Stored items
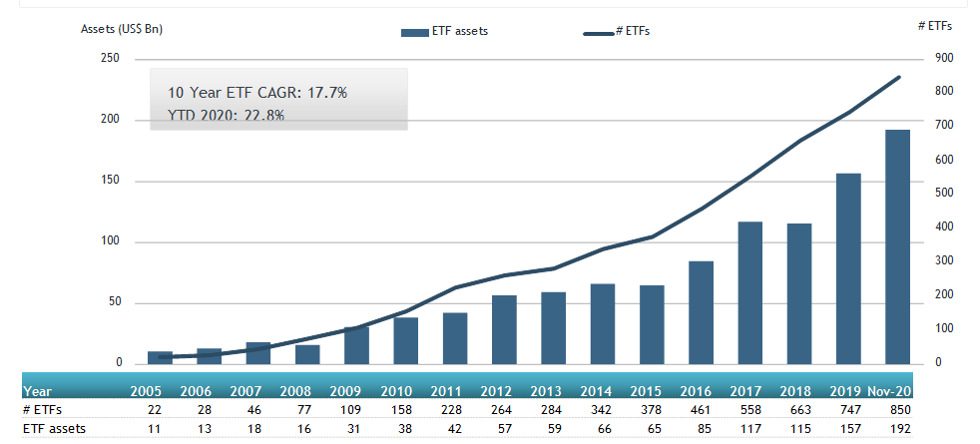Click the # ETFs legend line marker
Screen dimensions: 980x444
(x=598, y=33)
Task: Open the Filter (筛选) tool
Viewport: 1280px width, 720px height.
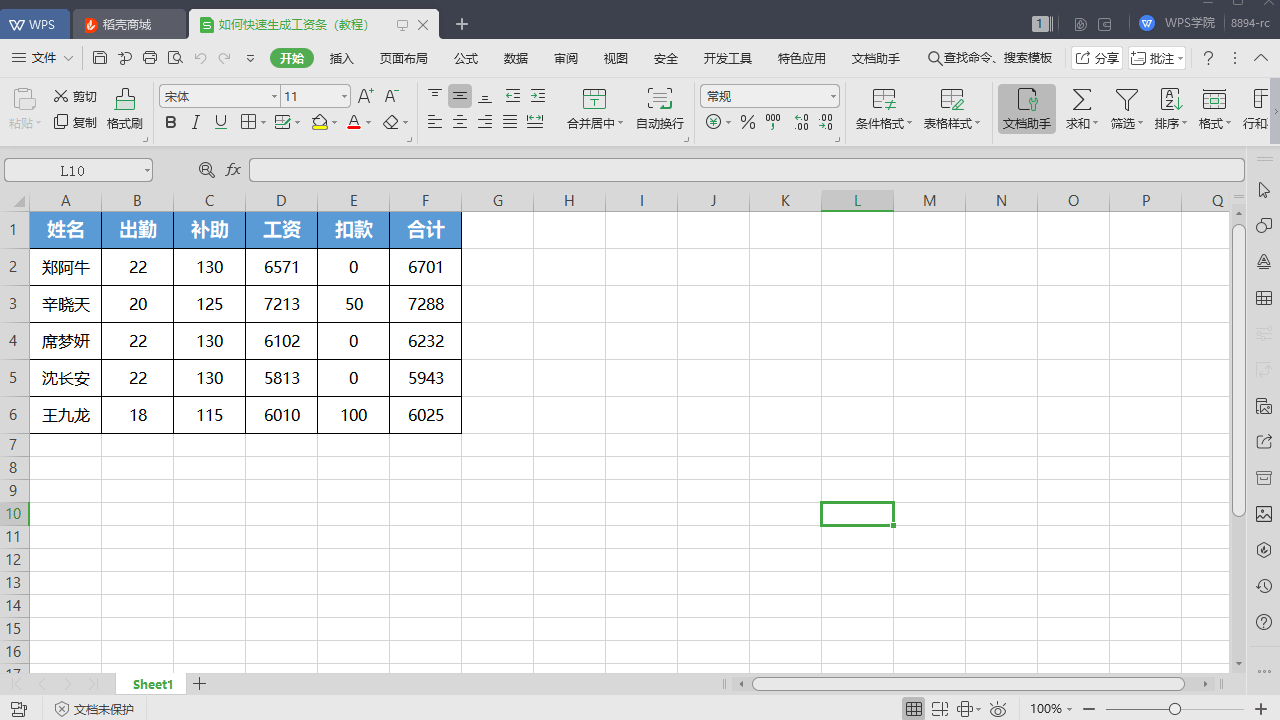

**The problem:**
Only the lines from the one containing "Task: Open the Filter (筛选) tool" through the final line of the data are to be written out, exactly as they stand and without pictures.

**Answer to the problem:**
Task: Open the Filter (筛选) tool
Viewport: 1280px width, 720px height.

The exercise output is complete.